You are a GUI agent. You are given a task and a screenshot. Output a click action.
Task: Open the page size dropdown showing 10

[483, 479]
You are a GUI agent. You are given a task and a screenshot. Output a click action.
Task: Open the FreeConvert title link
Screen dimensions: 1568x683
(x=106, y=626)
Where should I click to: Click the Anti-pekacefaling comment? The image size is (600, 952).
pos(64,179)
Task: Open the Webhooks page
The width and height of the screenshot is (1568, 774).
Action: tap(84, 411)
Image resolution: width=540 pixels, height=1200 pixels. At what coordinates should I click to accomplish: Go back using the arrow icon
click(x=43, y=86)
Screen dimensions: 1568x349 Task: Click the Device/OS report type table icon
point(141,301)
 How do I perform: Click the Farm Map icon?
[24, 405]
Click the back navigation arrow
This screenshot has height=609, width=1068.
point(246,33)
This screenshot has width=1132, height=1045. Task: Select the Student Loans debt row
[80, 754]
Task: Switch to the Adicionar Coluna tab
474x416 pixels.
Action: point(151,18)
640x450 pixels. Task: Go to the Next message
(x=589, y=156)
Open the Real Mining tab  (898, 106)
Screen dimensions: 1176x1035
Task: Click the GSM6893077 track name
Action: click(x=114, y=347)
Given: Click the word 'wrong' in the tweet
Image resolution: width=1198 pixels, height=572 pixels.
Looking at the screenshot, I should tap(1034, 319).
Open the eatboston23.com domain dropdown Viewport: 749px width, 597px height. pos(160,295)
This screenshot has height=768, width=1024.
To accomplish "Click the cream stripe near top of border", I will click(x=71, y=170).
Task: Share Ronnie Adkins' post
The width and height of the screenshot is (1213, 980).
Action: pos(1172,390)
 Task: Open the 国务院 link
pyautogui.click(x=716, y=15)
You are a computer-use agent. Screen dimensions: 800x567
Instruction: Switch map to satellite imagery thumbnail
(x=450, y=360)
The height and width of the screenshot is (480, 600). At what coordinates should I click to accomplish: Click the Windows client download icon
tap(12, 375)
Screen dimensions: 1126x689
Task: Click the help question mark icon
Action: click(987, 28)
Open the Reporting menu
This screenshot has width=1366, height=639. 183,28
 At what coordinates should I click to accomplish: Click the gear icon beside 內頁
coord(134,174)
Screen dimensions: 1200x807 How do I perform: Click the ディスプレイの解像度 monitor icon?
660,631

Task brief:
Quote exactly the first line of the data and every line after it through the one holding "You are a computer-use".

Exercise output:
You are a GUI agent. You are given a task and a screenshot. Output a click action.
Task: Open the page size dropdown showing 10

[483, 479]
You are a GUI agent. You are given a task and a screenshot. Output a click action.
Task: Open the FreeConvert title link
Screen dimensions: 1568x683
(x=106, y=626)
Where should I click to: Click the Anti-pekacefaling comment? The image size is (600, 952).
pos(64,179)
Task: Open the Webhooks page
The width and height of the screenshot is (1568, 774).
Action: tap(84, 411)
Image resolution: width=540 pixels, height=1200 pixels. At what coordinates should I click to accomplish: Go back using the arrow icon
click(x=43, y=86)
Screen dimensions: 1568x349 Task: Click the Device/OS report type table icon
point(141,301)
 How do I perform: Click the Farm Map icon?
[24, 405]
Click the back navigation arrow
This screenshot has height=609, width=1068.
point(246,33)
This screenshot has width=1132, height=1045. Task: Select the Student Loans debt row
[80, 754]
Task: Switch to the Adicionar Coluna tab
474x416 pixels.
Action: point(151,18)
640x450 pixels. Task: Go to the Next message
(x=589, y=156)
Open the Real Mining tab  (898, 106)
Screen dimensions: 1176x1035
Task: Click the GSM6893077 track name
Action: click(x=114, y=347)
Given: Click the word 'wrong' in the tweet
Image resolution: width=1198 pixels, height=572 pixels.
Looking at the screenshot, I should tap(1034, 319).
Open the eatboston23.com domain dropdown Viewport: 749px width, 597px height. pos(160,295)
This screenshot has height=768, width=1024.
To accomplish "Click the cream stripe near top of border", I will click(x=71, y=170).
Task: Share Ronnie Adkins' post
The width and height of the screenshot is (1213, 980).
Action: pos(1172,390)
 Task: Open the 国务院 link
pyautogui.click(x=716, y=15)
You are a computer-use agent. Screen dimensions: 800x567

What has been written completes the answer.